▸ **EXTRACTED INFORMATION**
* begin *

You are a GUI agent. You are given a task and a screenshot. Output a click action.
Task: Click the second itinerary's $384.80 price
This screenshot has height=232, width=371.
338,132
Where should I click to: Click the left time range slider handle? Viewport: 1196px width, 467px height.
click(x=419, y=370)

* end *
* begin *

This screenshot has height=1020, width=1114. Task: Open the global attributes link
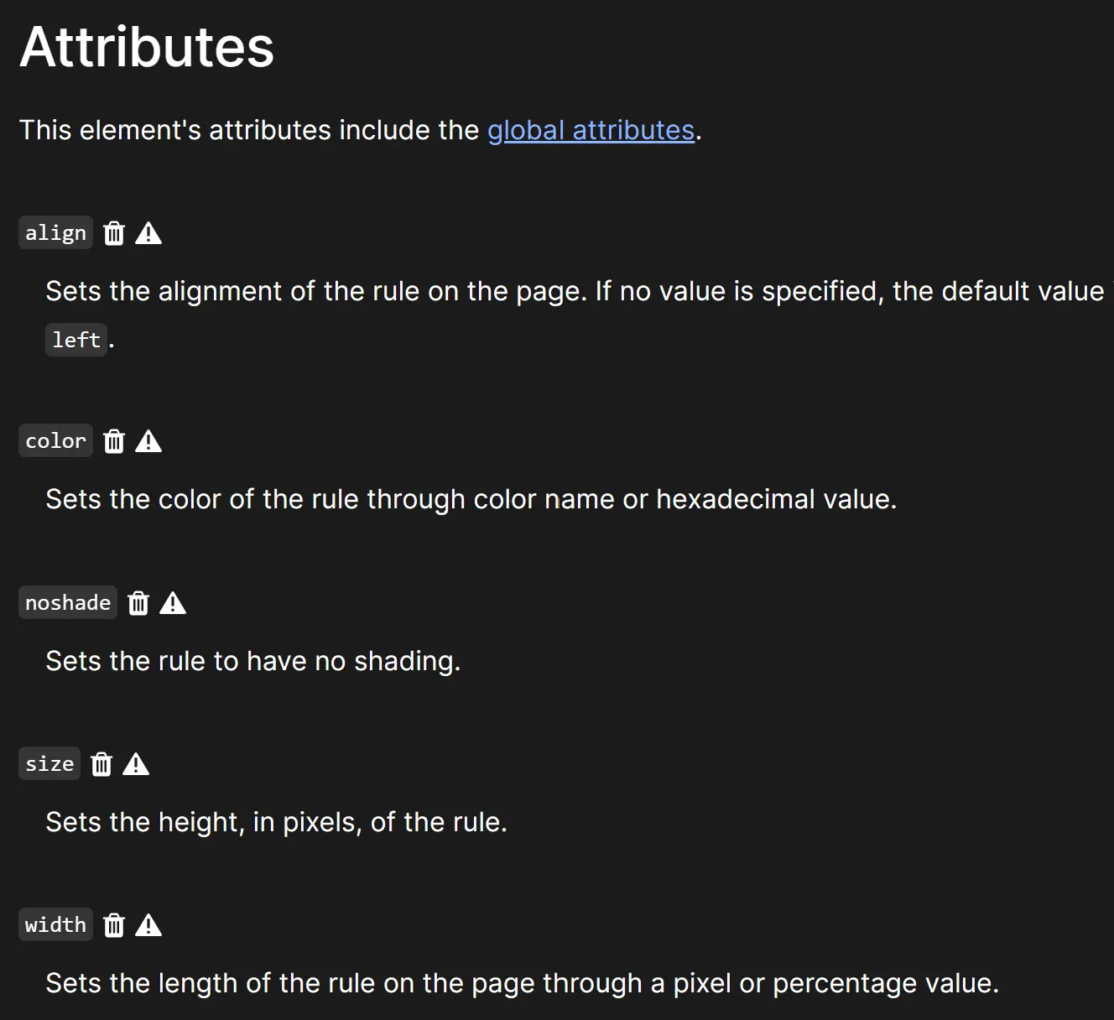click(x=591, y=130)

* end *

Pick out every row containing the word "This" and copy each one in full. Letter case counts.

This screenshot has height=232, width=371.
This screenshot has height=1020, width=1114. Task: Open the global attributes link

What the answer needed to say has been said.